TEMPO.CO, Jakarta - Komisi Pemberantasan Korupsi mendakwa mantan Direktur Jenderal Bina Keuangan Daerah Kementerian Dalam Negeri Ardian Noervianto dan kaki tangannya menerima suap senilai Rp 2,4 miliar untuk mengurus dana Pemulihan Ekonomi Nasional. Dia didakwa menerima uang itu dari Bupati Kolaka Timur Andi Merya untuk mengurus pengajuan dana PEN 2021.
“Padahal diketahui atau patut diduga bahwa hadiah atau janji tersebut diberikan untuk menggerakkan agar melakukan atau tidak melakukan sesuatu dalam jabatannya,” kata jaksa KPK membacakan dakwaan di Pengadilan Tipikor Jakarta, Kamis, 16 Juni 2022.

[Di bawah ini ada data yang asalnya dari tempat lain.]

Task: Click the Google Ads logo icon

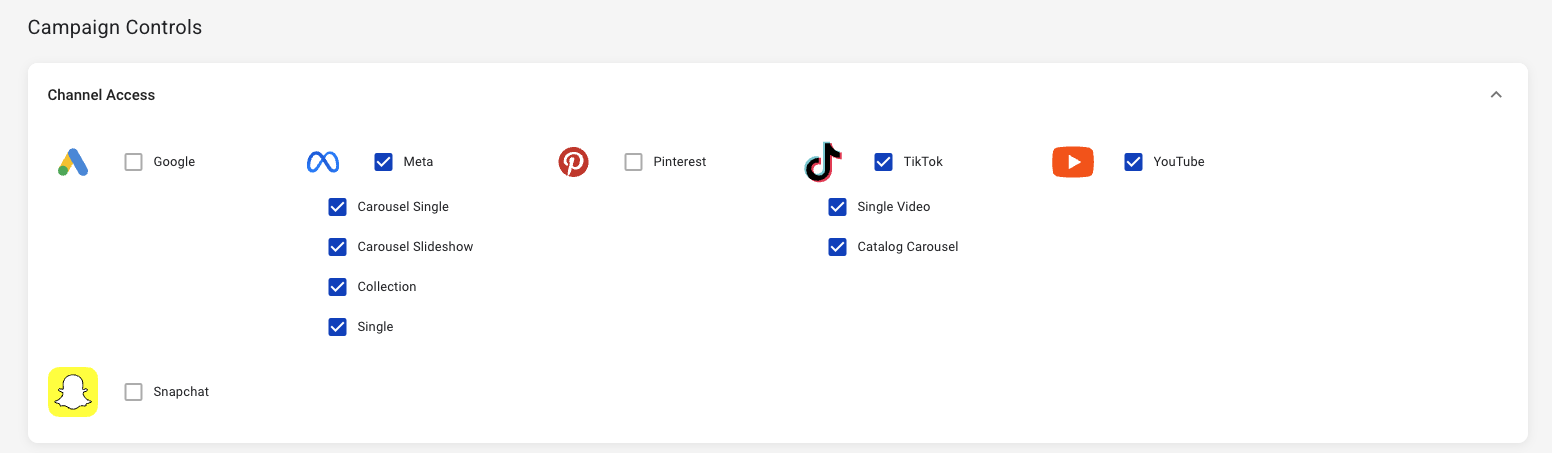Action: (x=73, y=162)
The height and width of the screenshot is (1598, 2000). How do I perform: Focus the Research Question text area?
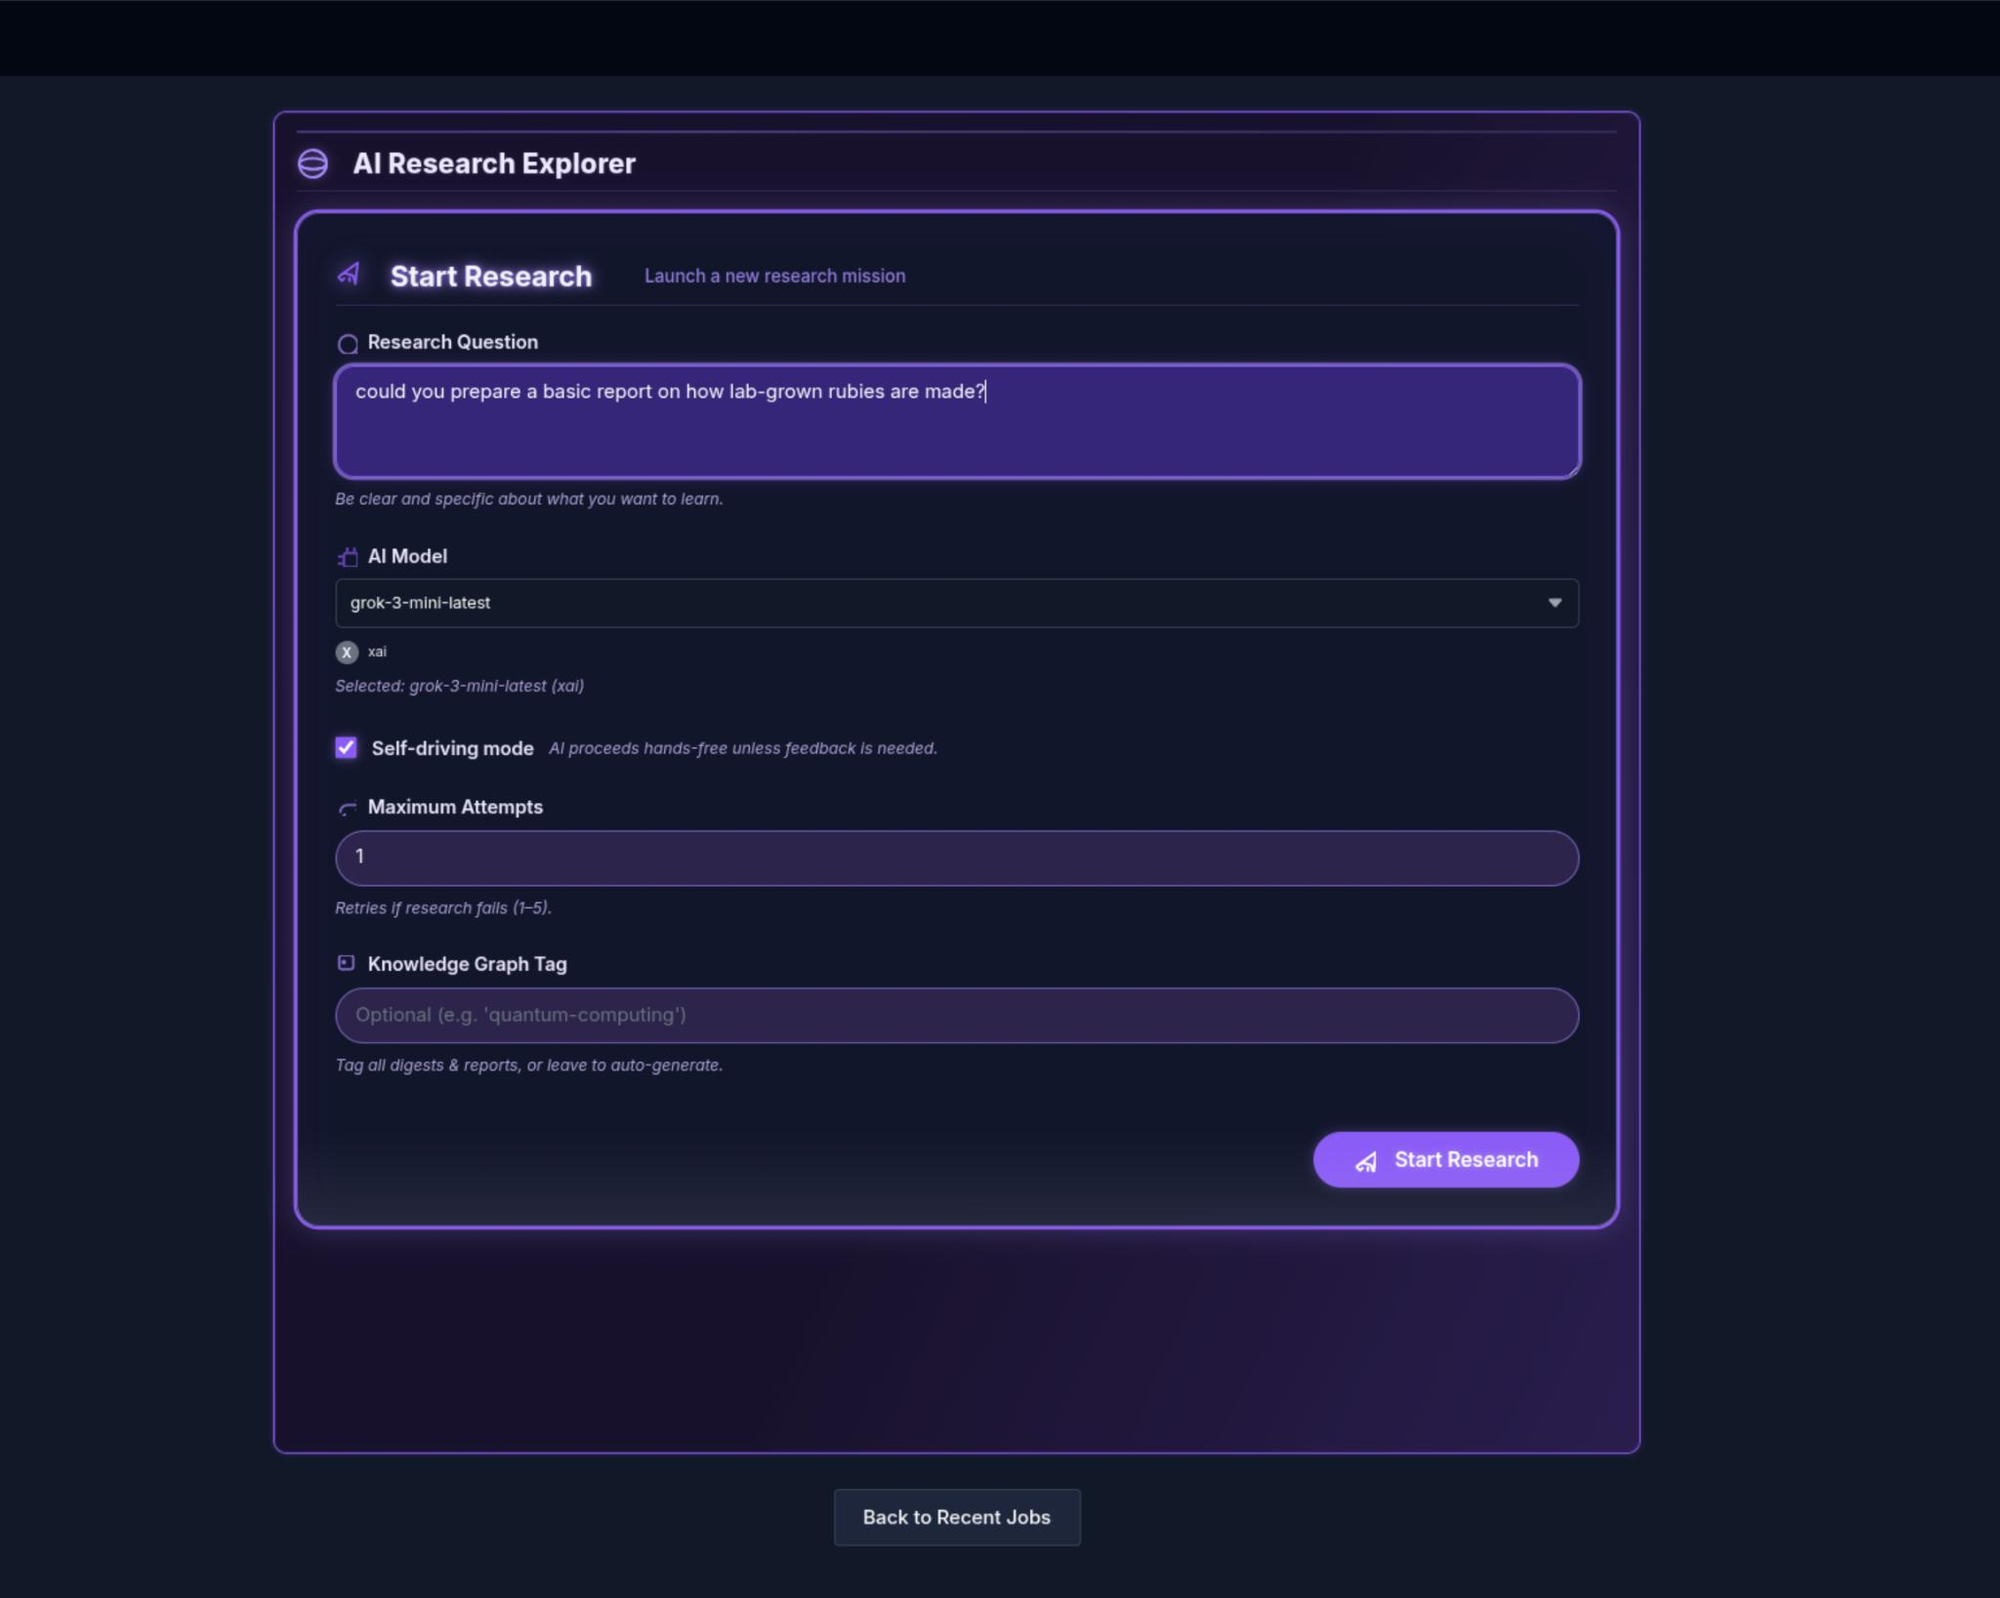956,430
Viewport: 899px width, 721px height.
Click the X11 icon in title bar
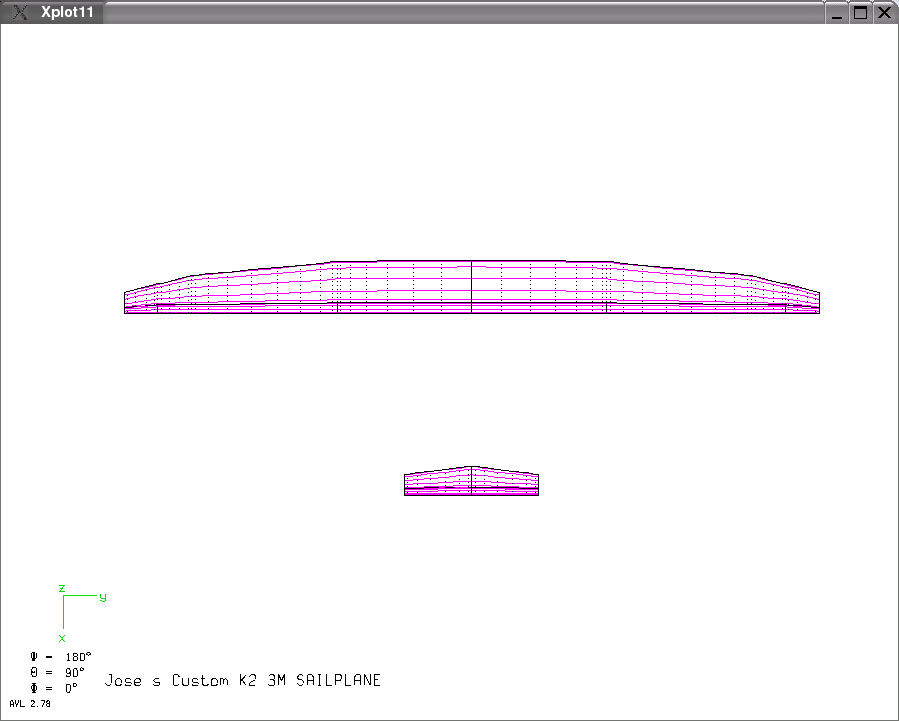(x=18, y=13)
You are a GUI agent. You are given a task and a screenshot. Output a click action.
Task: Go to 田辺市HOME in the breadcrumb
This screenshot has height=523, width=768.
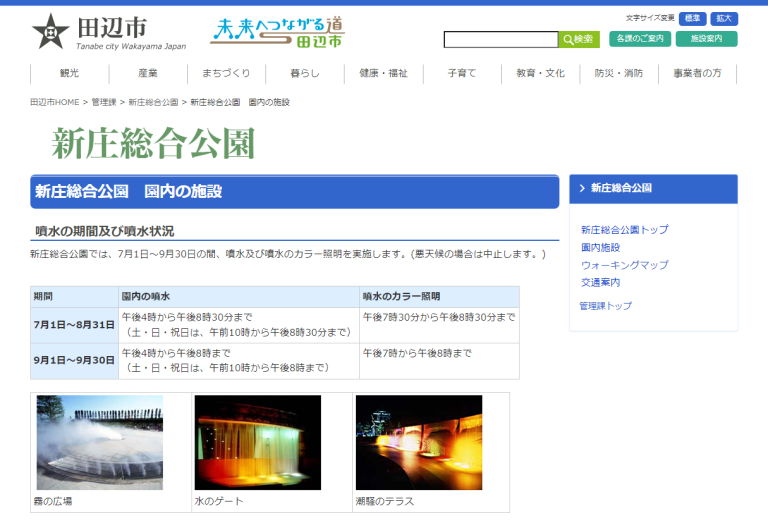pyautogui.click(x=54, y=102)
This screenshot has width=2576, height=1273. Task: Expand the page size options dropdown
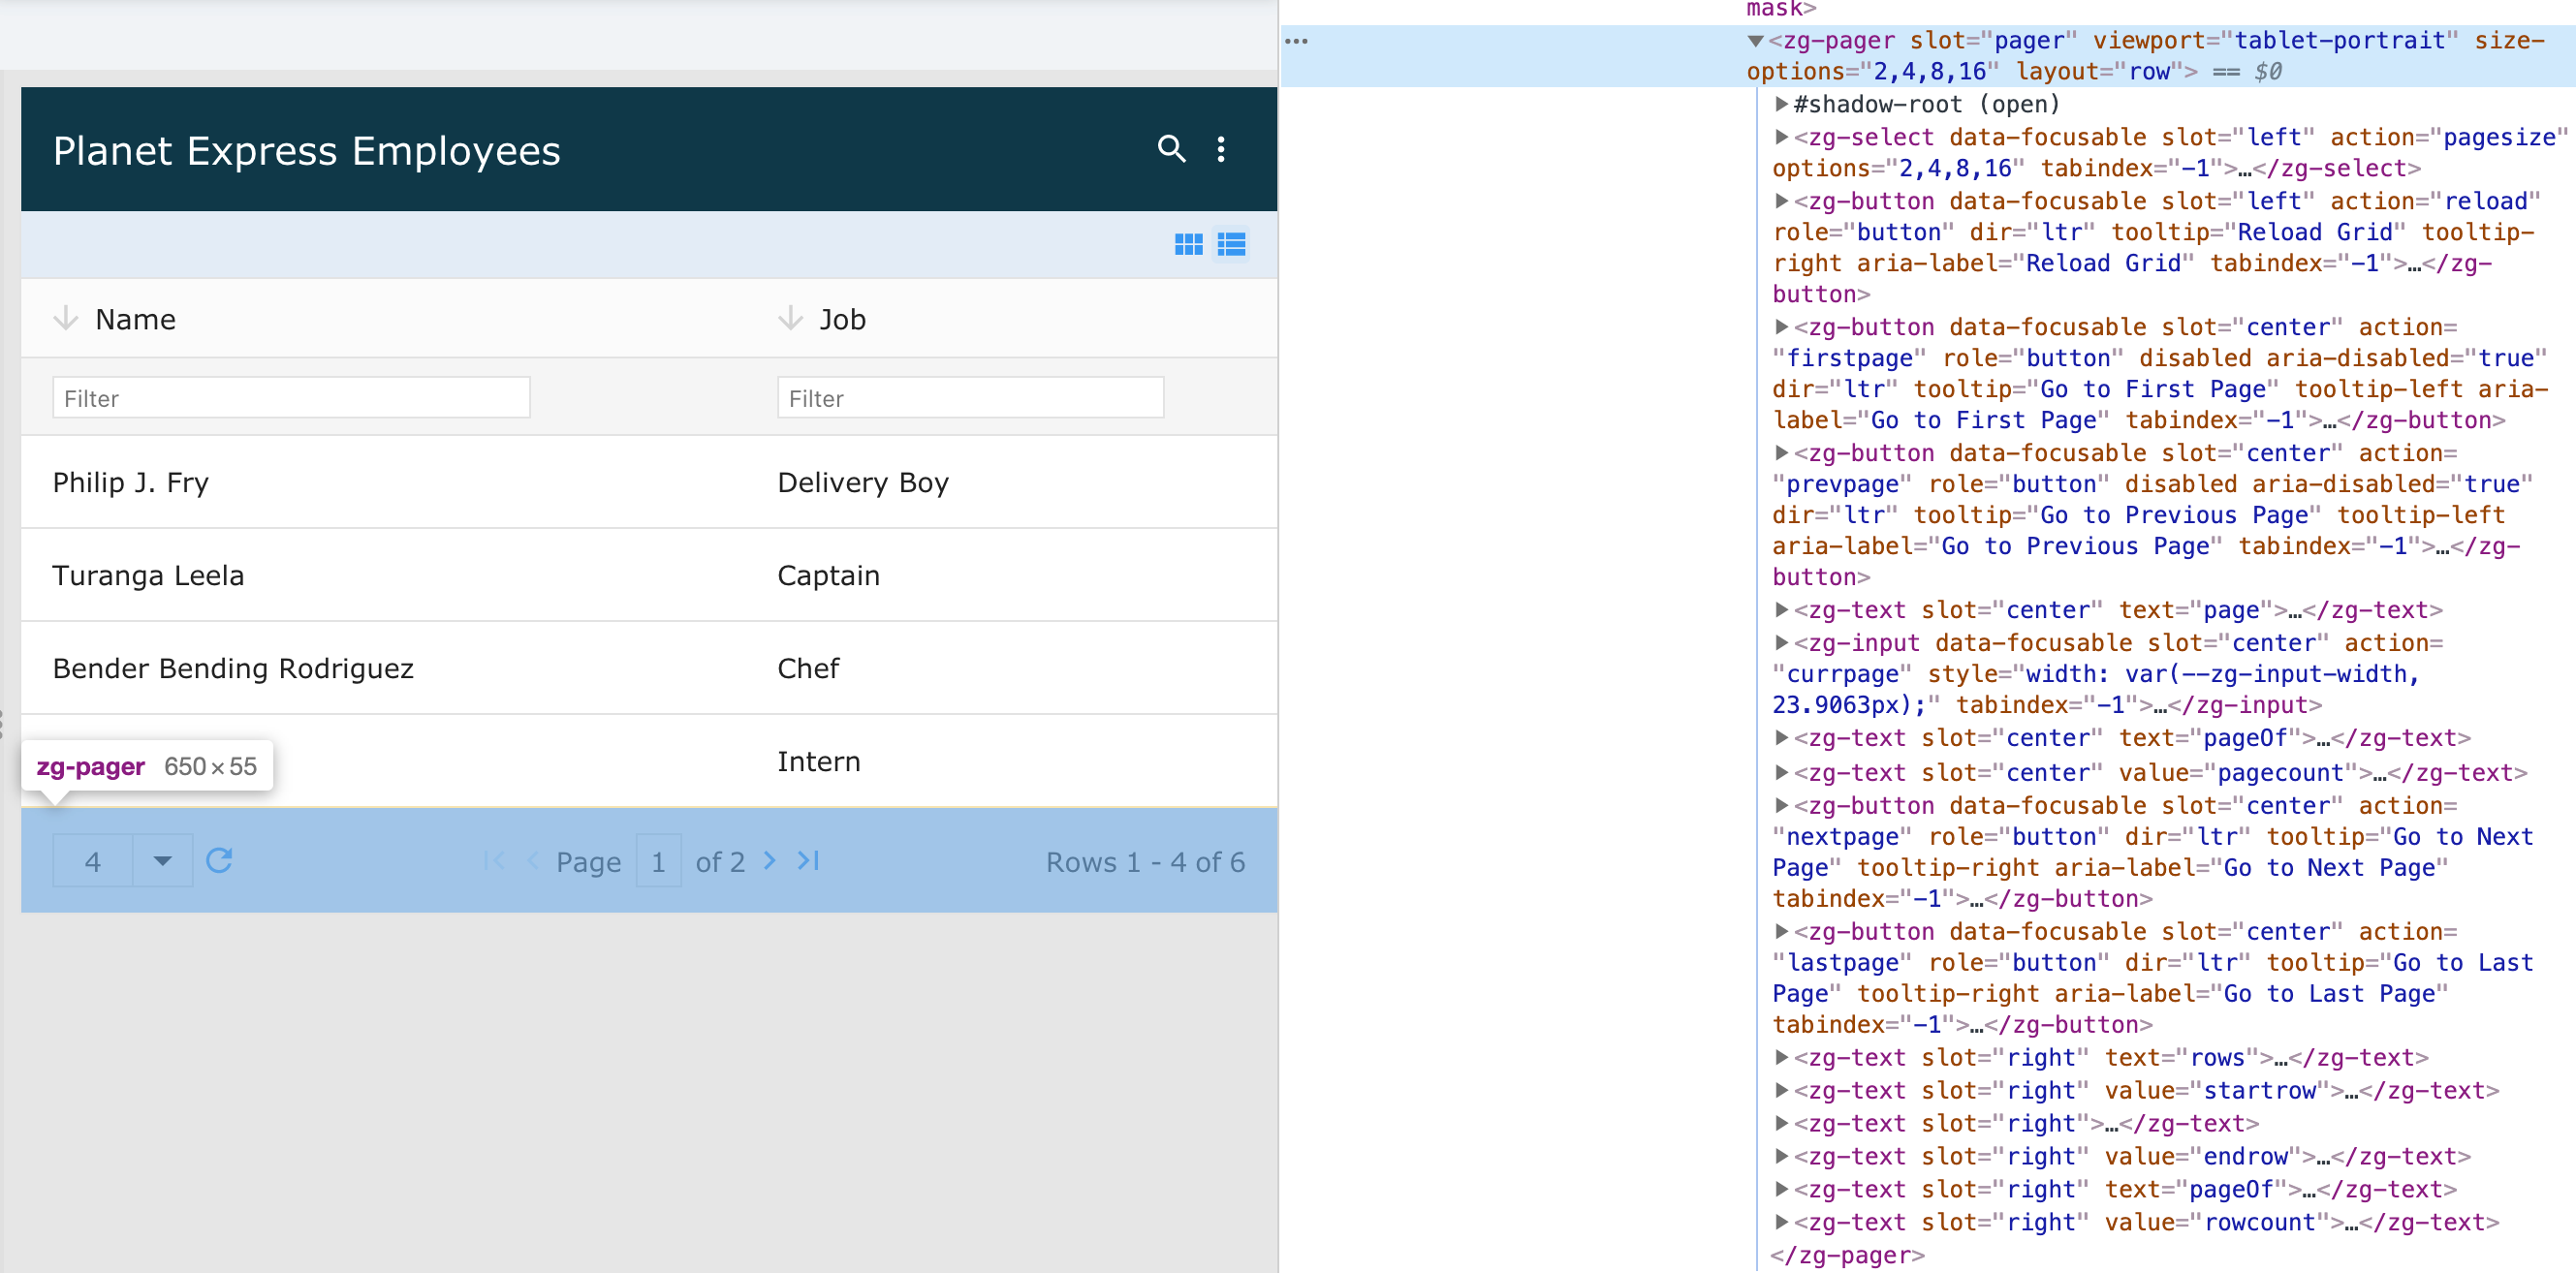click(163, 862)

Kasus bermula ketika Andi sedang mencari dana segar melalui pinjaman PEN daerah. Dia kemudian mencari akses ke pejabat di Kemendagri melalui Sukarman Loke dan Kepala Dinas Lingkungan Hidup Kabupaten Muna, Laode M. Syukur. Syukur merupakan teman Ardian di Sekolah Tinggi Pemerintahan Dalam Negeri.
Dari perkenalan itu, Ardian melalui Syukur menyampaikan Kementerian Dalam Negeri akan memberikan rekomendasi plafon pinjaman Rp 151 miliar untuk Kolaka Timur dengan syarat fee tiga persen. Pemberian dilakukan secara dicicil Rp 1,5 miliar sebelum pengajuan dan sisanya setelah dikabulkan.
Ardian Noervianto menerima Rp 1,5 miliar dalam bentuk Sin$ 131 ribu dari Andi Merya melalui perantara pada 21 Juni 2021. Selain uang itu, jaksa mendakwa Sukarman dan Syukur turut menerima uang dari Andi Merya secara bertahap melalui transfer. Jumlah uang seluruhnya yang mereka bertiga terima adalah Rp 2,405 miliar.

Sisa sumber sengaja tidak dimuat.